The term “liminality,” from the Latin word “limen” which translates literally to “threshold,” was first coined in the early 1900s by Arnold Van Gennep in the book, “Les Rites de Passage.” Here he spoke of that space as being the second phase of the rites of passage, that transition phase midway between one identity and the next.
Being in the liminal space is like “standing on the threshold” or “being on the verge” or “being on the brink of.” The concept of liminal spaces, and I still speak of the intangible one here, grew in the field of anthropology and has expanded to include populations, cultural developments and political changes.
In architecture, liminal spaces are identified as the physical spaces between one destination and the next. These are the places that hold the rituals of physical passage, the areas between the leaving and arriving.

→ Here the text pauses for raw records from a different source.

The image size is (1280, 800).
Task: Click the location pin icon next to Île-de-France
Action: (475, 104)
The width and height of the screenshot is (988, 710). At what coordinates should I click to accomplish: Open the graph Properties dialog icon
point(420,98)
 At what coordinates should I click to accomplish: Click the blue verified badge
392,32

Much as they see it in psychology, they are reflective, transformative and even inspirational: the front porch of a new friend’s home when one arrives for the first time as a guest, the excitement of entering an elevator car as one anticipates the outcome of a very important meeting, the departure lounge of a transport terminal as a traveler is anxious about leaving, while at the same time excited for the next destination. It can also be as ceremonial as the entrance portal of the church, as the bride arrives to be married, or as familiar as the hallways of your apartment building, as you come home tired, aching to leave the day behind.

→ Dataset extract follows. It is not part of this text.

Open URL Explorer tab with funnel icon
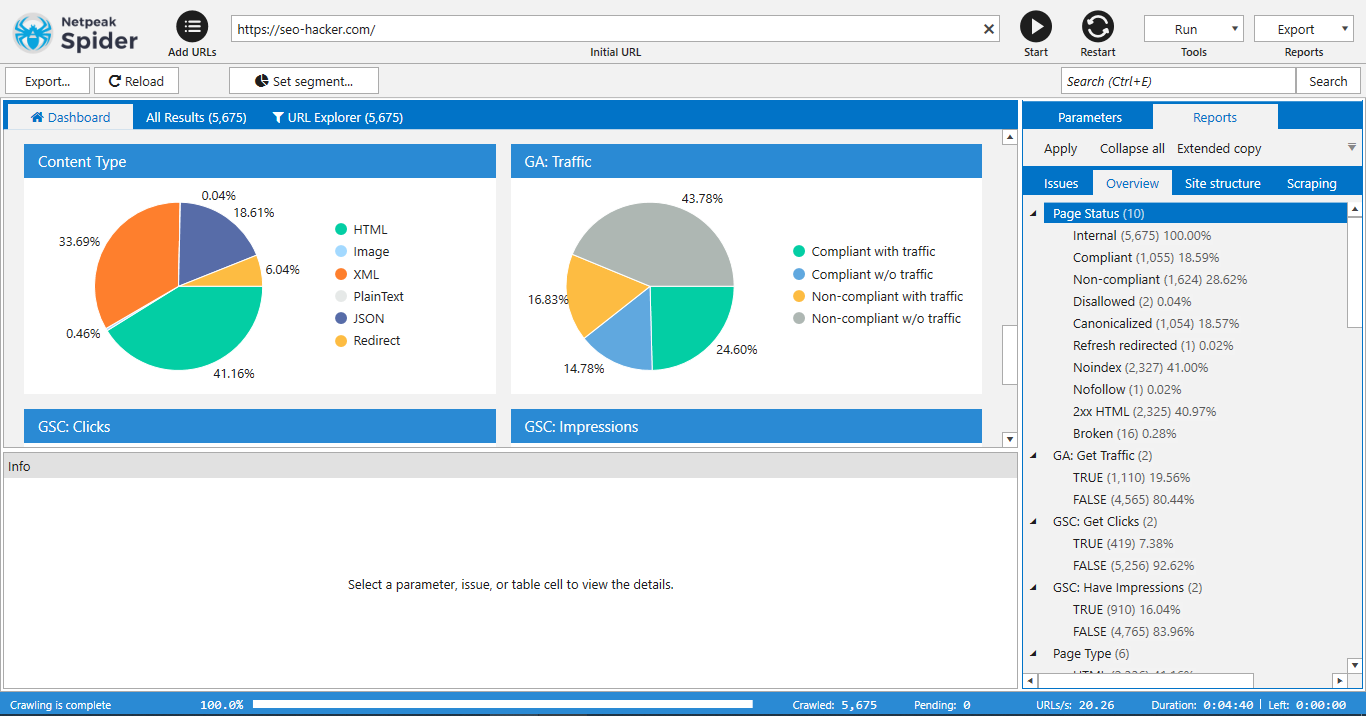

In simple terms, almost all transient public spaces are looked upon as the liminal spaces of architecture.
Whereas in psychology, liminality is passive and waiting in that particular middle phase, liminal spaces in architecture are dynamic and promote movement. They provide for the elements of time and space. Think of driveways, corridors, the hallways, outdoor walkways and all the areas that encourage a journeying through. Alongside this, they can have pockets of stillness, like that bench by the reflecting pool of your office building plaza, where you like to sit as you wait for your Grab ride.

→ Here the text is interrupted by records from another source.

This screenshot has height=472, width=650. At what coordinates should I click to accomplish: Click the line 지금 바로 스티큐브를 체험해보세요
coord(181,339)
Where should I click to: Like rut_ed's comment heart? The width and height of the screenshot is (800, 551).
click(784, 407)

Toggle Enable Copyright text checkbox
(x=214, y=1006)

Being transitory, they are usually the solitary places where people move on their own, before or after being in more social situations. Contact and conversation are usually short and fleeting, like when you bump into a colleague or a friend in the departure lounge of the airport as you hurry to the boarding gate to catch your flight.
In the effort of placemaking and creating more human environments, liminal spaces have become less transitory and more inviting for lingering. Benches, waiting lounges, park furniture, water features, artwork, graphics and decorative lighting are some of the elements that make the experiences more satisfying and memorable, often to the degree that turn them into destinations in themselves rather than the temporary spaces they are thought to be.
Unlike the on-the-verge-of-being liminality of Van Gennep’s “Les Rites de Passage,” the liminal spaces of architecture have come to play on the present and existent, and not merely on the transient and temporary.
Liminal spaces can be catalysts for change. When redesigned, they can influence or modify the behavior and mindset of its occupants or “travelers.” Remember the time you changed course when you saw the signage that led to a new walkway? Or that time you stopped longer than you should have when your eyes were arrested by that new gorgeous piece of public art?
As we sit in our homes, they have morphed into our liminal spaces. As we eagerly await to get over this crisis, they will, perhaps evolve into our permanent functional spaces. Psychologically, we are in the midst of that rite of passage from the old world order to the new one, but in our physical worlds, we have probably already settled in.